This repository contains the functionality to create and standardize the Global Register of Introduced and Invasive Species - Belgium to a Darwin Core checklist that can be harvested by GBIF.
This unified checklist is the result of two open and reproducible data pipelines developed for the TrIAS project (http://trias-project.be). In the data publication pipeline, we use the Checklist recipe to standardize and publish a selection of authoritative species checklists as Darwin Core Archives to GBIF. Predominantly, these checklists record the presence of alien species in Belgium for a specific taxon group or habitat and are maintained by their respective authors. In the data processing pipeline, we extract all Belgian non-native taxa from these checklists and unify their taxonomy using the GBIF Backbone Taxonomy. This automated process is implemented and documented at https://trias-project.github.io/unified-checklist/ The sources used for the unified checklist are:
- Manual of the Alien Plants of Belgium (Verloove et al. 2018)
- Checklist of alien birds of Belgium (Preda et al. 2019)
- Checklist of non-native freshwater fishes in Flanders, Belgium (Verreycken et al. 2018)
- Checklist of alien herpetofauna of Belgium (van Doorn et al. 2021)
- Inventory of alien macroinvertebrates in Flanders, Belgium (Boets et al. 2018)

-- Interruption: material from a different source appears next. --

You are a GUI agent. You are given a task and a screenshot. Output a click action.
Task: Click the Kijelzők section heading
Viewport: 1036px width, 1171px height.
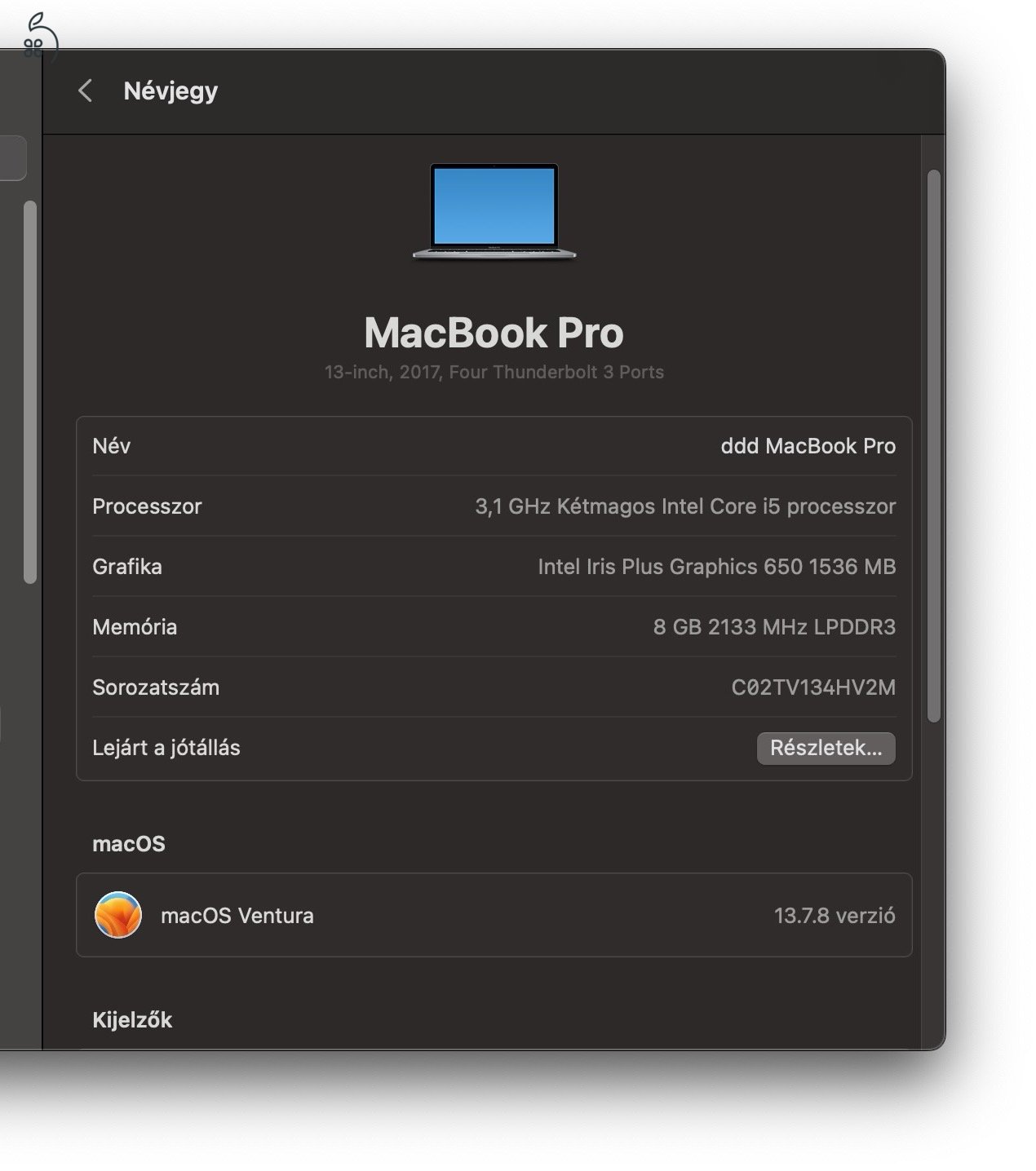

- Registry of introduced terrestrial molluscs in Belgium (Backeljau et al. 2019)
- Checklist of alien species in the Scheldt estuary in Flanders, Belgium (Soors et al. 2021)
- Catalogue of the Rust Fungi of Belgium (Vanderweyen et al. 2018)
- WRiMS: World Register of Introduced Marine Species (Rius et al. 2023)
- Waarnemingen.be / observations.be - List of species observed in Belgium (Swinnen et al. 2022)
- Ad hoc checklist of alien species in Belgium (Reyserhove et al. 2018)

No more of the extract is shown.